*Task to carry out*
Gather every line from the rows below that contains the word "height", copying each one in full.

*Record list*
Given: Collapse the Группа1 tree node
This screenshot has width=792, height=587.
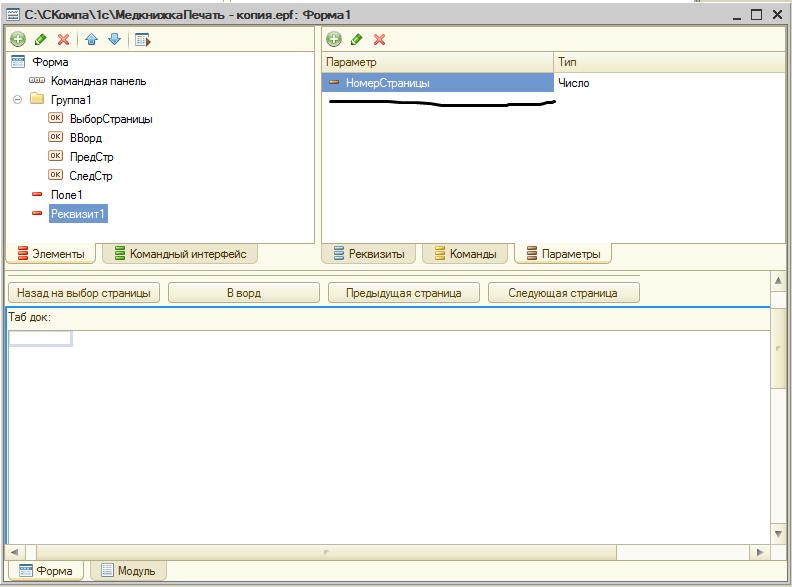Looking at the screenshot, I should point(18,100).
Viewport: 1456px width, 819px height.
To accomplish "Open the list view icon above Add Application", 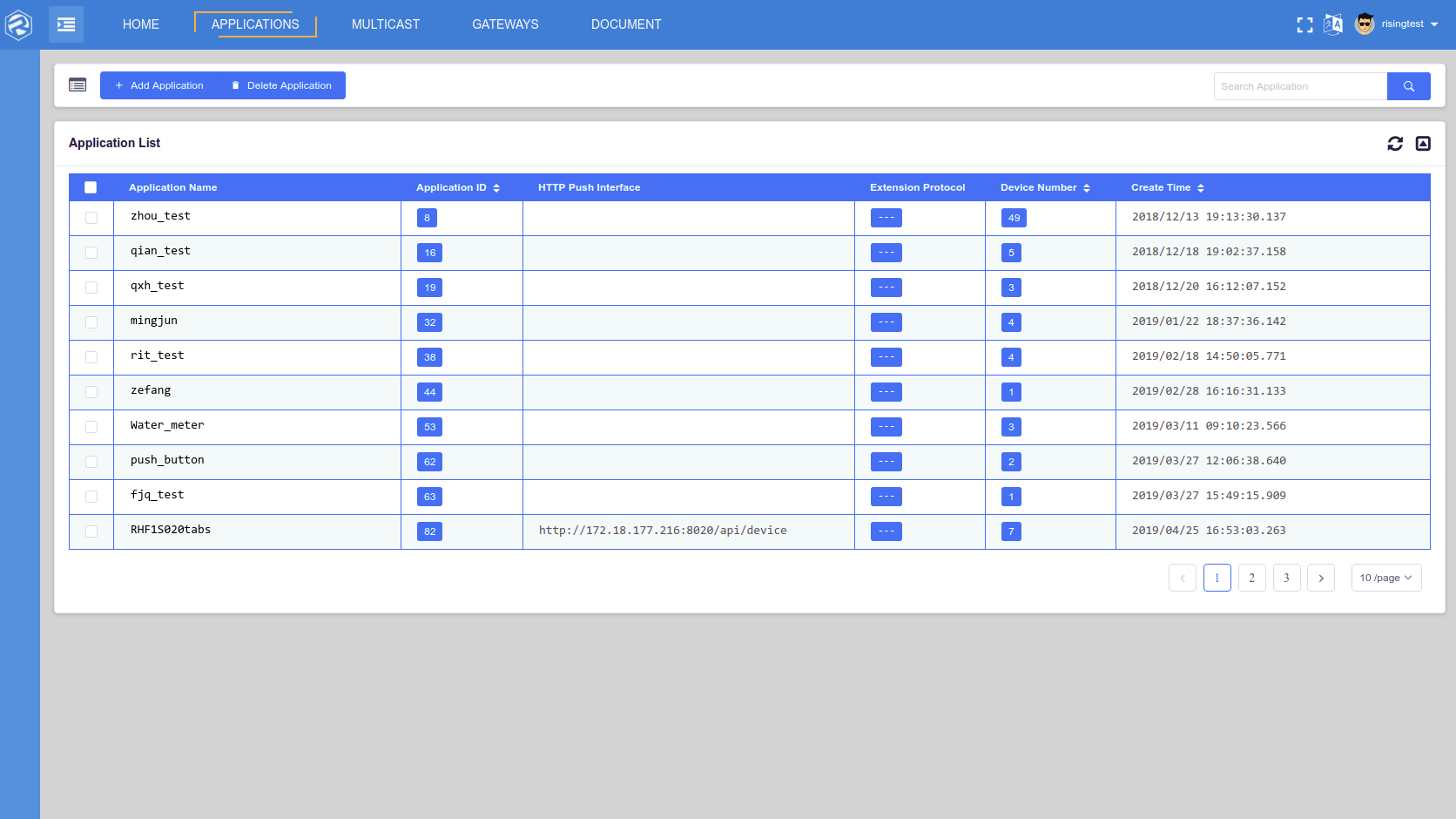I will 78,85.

*Exercise output*
This screenshot has width=792, height=587.
Viewport: 1456px width, 819px height.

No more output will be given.